During a heated meeting last week, the Conservative, Aberdeen Labour and independent ruling administration branded the proposed council budget for the coming year “woefully inadequate”.

Council chief executive Angela Scott is also to write to local government minister, and Aberdeen Central MSP, Kevin Stewart to highlight the “complex and inconsistent” means the Scottish Government has used to pay out emergency cash during the pandemic.

A Scottish Government spokesman said: “The £255m is not what Aberdeen is expected to collect, but the amount of non-domestic rates income that is being guaranteed by the Scottish Government, which demonstrates the advantage of our commitment to do so for the council.

“In 2021-22, Aberdeen City Council will receive a total funding package of £395.5m to support local services, which includes an extra £11.4m to support vital day-to-day services, equivalent to an increase of 3.1% compared to 2020-21.

“The day-to-day service funding includes £4.2mto compensate the council for its decision to freeze council tax levels, helping to protect household incomes.

“Aberdeen City Council will also receive its share of the £259m in 2021-22 to support Covid-19 pressures, which it will be able to spend as it sees fit for the maximum benefit of their community.”

Cosla concerns as funding “falls short”

It comes as negotiators working for councils across Scotland said they were being left short of nearly £900m for the coming year – and claimed the settlement “falls short of the fair funding local government requires”.

Cosla had asked for £770m in additional funding to cope with the costs of the pandemic but were granted £511m less than that.

The requested sum had been calculated by officials, totalling up the spending on the coronavirus response by all local authorities so far.

Revenue funding was £362m less than what the negotiators, Cosla, the umbrella body working for the country’s 32 local authorities, had asked for too, while capital grants were £20m under the ask.

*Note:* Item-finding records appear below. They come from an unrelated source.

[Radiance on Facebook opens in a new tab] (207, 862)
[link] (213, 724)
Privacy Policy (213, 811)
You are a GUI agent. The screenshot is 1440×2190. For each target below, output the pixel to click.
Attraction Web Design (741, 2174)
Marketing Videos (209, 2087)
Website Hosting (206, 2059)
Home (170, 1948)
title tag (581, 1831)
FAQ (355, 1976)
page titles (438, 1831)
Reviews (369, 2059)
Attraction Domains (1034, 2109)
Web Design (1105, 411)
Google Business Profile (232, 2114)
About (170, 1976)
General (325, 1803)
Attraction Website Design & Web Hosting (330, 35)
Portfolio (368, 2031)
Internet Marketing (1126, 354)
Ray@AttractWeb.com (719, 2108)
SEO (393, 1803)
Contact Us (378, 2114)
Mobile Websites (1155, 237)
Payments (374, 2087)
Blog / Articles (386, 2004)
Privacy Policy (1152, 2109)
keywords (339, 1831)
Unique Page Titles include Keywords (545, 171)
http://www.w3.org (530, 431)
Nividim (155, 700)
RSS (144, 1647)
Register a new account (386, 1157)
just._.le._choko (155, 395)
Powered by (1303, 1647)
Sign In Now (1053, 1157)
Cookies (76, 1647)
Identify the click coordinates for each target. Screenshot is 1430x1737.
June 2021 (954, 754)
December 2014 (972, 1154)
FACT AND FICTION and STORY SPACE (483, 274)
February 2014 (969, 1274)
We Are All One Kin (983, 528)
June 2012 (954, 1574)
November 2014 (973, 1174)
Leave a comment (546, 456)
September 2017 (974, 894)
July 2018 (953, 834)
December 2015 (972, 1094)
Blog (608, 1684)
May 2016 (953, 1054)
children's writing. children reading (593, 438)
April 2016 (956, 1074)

Speaking to the Cosla concerns, a Scottish Government spokesman said: “In these exceptional circumstances, the £11.6 billion of funding for 2021-22 announced, including an extra £335.6m for day-to-day revenue spending, represents a fair settlement.

“A further £259m will be added in one-off funding to support ongoing Covid-19 pressures, which taken together will mean an additional revenue funding allocation of almost £600m to support vital local government services in 2021-22.

“The Scottish Government will also increase a scheme which compensates councils for the loss of income from sales, fees and charges due to the pandemic from £90m to £200m in 2020-21.”